Zniecierpliwiony medyk tupał nogą.
-Długo jeszcze?- zapytał nerwowo.
-Proszę.-odpowiedział i podała mu szarą teczkę.
-Dziękuję.- powiedział po czym odszedł w kierunku drzwi głównych.
-Dokąd się pan wybiera?- spytała porywczo kobieta , niestety nie dostała odpowiedzi gdyż lekarz wybył z budynku.
W mgnieniu oka przedzierał się przez przechodniów , aż w końcu dotarł do zgniłozielonego namiotu na końcu wioski. Wszedł do środka , upadł na kolana i powiedział.
-Proszę , muszę skontaktować się z Tsunade.

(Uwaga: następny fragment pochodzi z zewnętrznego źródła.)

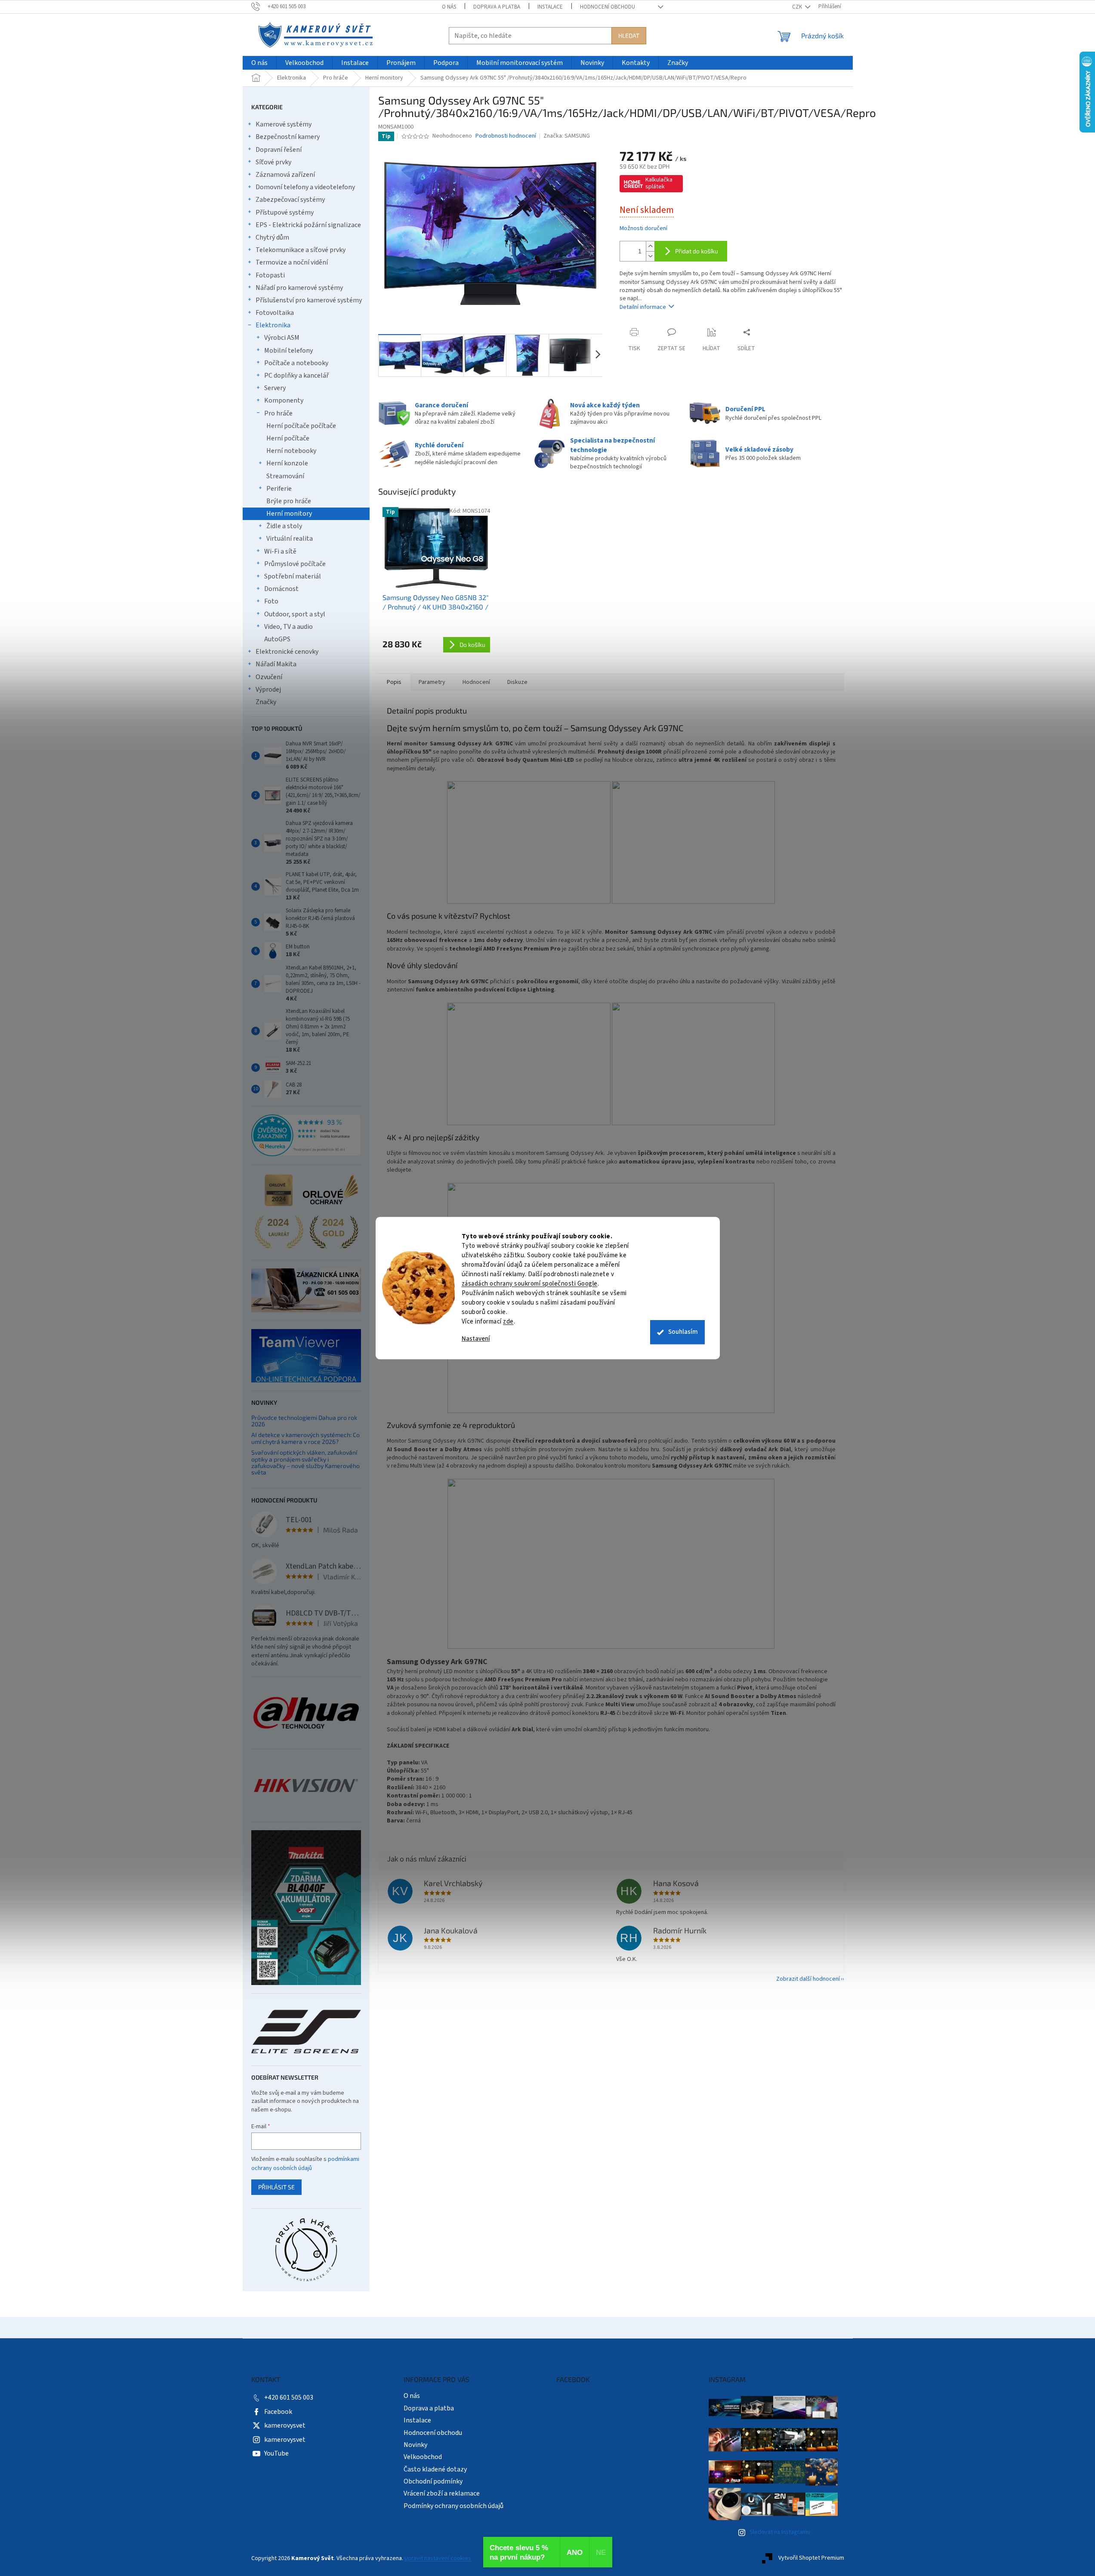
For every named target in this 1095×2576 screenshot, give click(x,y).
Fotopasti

-...Witaj Isei , dawno cię tu nie był...-z ciemności wyłonił się facet około pięćdziesiąt , miał szare włosy i tego samego koloru oczy. Ubrany był w strój shinobi , na jego twarzy malował się grymas , a jednocześnie zadowolenie.
-Wstań.-rozkazał .
Sato wstał i ponownie się do niego zwrócił.
-Więc jak?
-Nie.-odparł sucho.
-Czemu?
-Zawsze masz jakieś błahe powody.- jego głos brzmiał przemądrzale.

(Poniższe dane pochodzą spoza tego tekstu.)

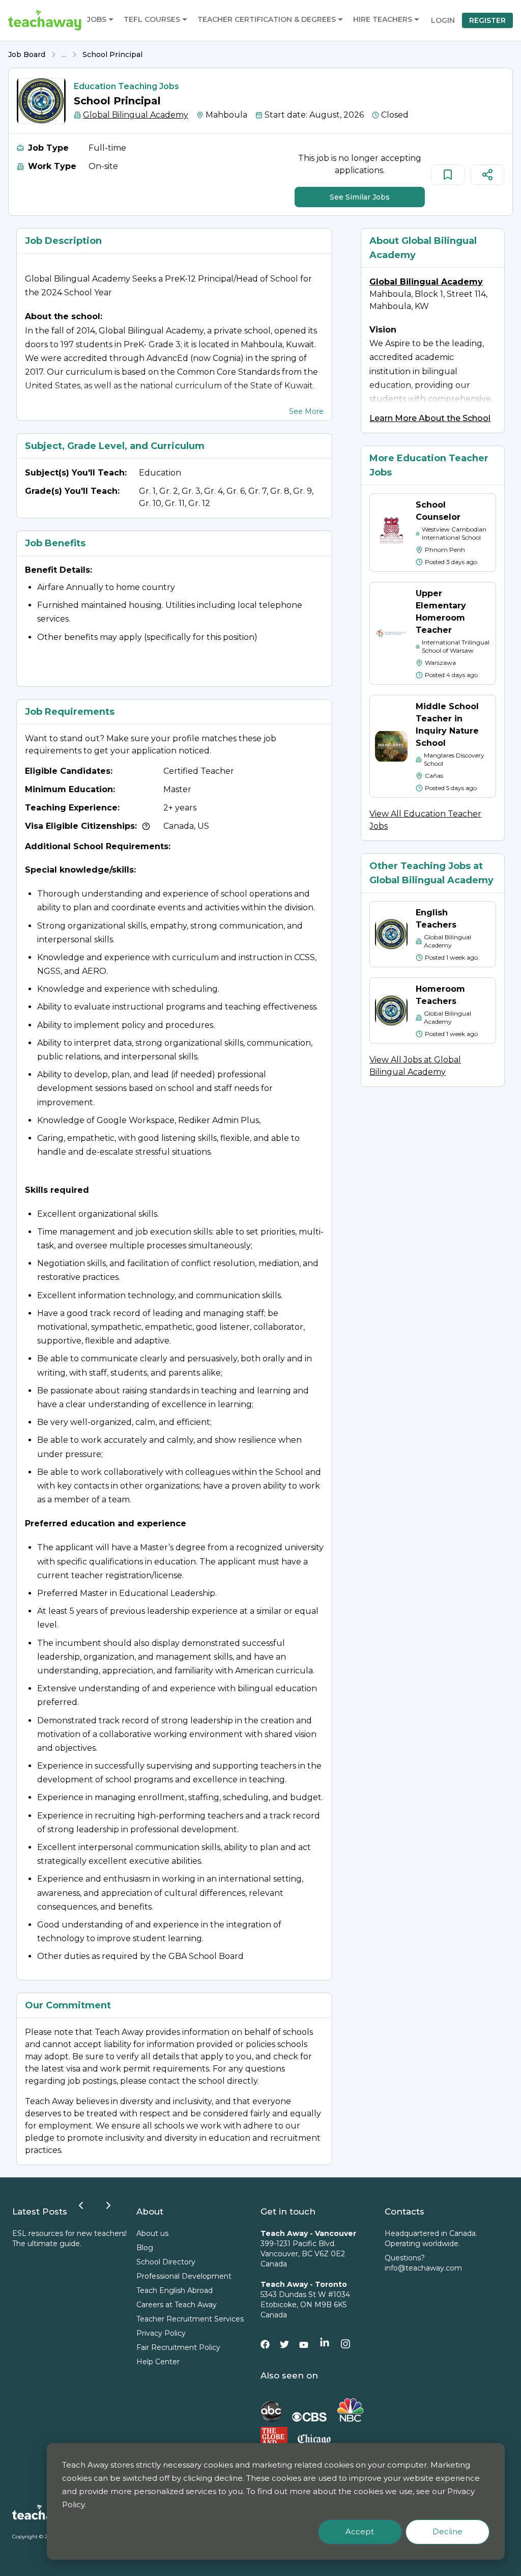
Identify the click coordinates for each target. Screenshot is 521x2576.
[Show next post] (108, 2205)
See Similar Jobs (360, 197)
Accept (359, 2531)
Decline (447, 2531)
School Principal (112, 54)
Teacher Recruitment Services (190, 2318)
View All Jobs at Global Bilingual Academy (415, 1066)
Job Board (26, 54)
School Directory (165, 2261)
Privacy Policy (161, 2333)
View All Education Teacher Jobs (425, 820)
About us (152, 2233)
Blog (144, 2247)
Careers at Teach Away (176, 2304)
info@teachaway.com (423, 2268)
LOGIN (443, 20)
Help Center (158, 2361)
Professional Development (183, 2276)
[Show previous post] (81, 2205)
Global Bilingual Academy (135, 115)
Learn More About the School (429, 418)
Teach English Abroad (174, 2290)
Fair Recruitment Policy (178, 2347)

-Człowieku "błahe" ?! Jeśli chcesz to mogę przynieść ci zaświadczenie od samego Kazekage że masz byc mi posłuszny!?-darł się bez opanowania.
-"Posłuszny" To nie oznacza że wygrałeś zakład!-uniósł się.
-To sprawa służbowa!
-Wali mnie to !-wrzasnął urażony "obcy" .
-Chcesz rozmawiać z Kazekage?!-zagroził.
-Yh. ...Zgoda , ale przedstaw mi powód.-postanowił.
-Masz...-rzucił mu dokumenty , a szaro-włosy złapał je i zaczął powoli przeglądać.- To Shikamaru Nara , zaatakowany przez Shida...
-Nie możliwe , wiadomość o śmierci możesz przesłać na papierze.-odparł zamykając teczkę i podając ją Isei.
-On żyję.-powiedział spokojnie i wziął przedmiot.
-Jak to?-zdziwił się.
-Nie mam czasu , użyj swojej mocy i połącz mnie z piątą.
-Dobrze , ale mój limit dzisiaj wynosi piętnaście minut.
-Wyrobie się.
Szarooki skoncentrował się , widać było czakrę  przechodzącą po jego ciele , po chwili szybkim i sprawnym ruchem wykonał jutsu.

*************
Blondynka siedziała przy swoim biurku , czytając papiery i pijąc sake. Niespodziewanie w jej głowie zaczęło coś buczeć , chwyciła się za czoło po czym wydukała.
-A niech cię...ch-cholerny Ichiro...
-Miło cię znów słyszeć Tsunade.-odparł męski głos w jej głowie.
-Czego znowu chcesz?!-zdenerwowała się.
-"Znowu" przecież tak dawno się nie widzieliśmy.
-Wypieprzaj stąd! Oddałam ci już całą kasę!-miotała się.
-Nie o to tym razem chodzi...chociaż co byś powiedziała na sake i partyjkę pokera?-zaproponował.
-Spieprzaj! Nie mam kasy!-odparła naburmuszona.
-Jak to nie masz? Przecież zostałaś Hokage to jasnej cholery!-wykrzyczał zbulwersowany.
-Bla ,bla , bla. Jeśli tylko po to tu przypełzłeś ty nędzny robaku  to radzę ci znikać.-zagroziła srogo.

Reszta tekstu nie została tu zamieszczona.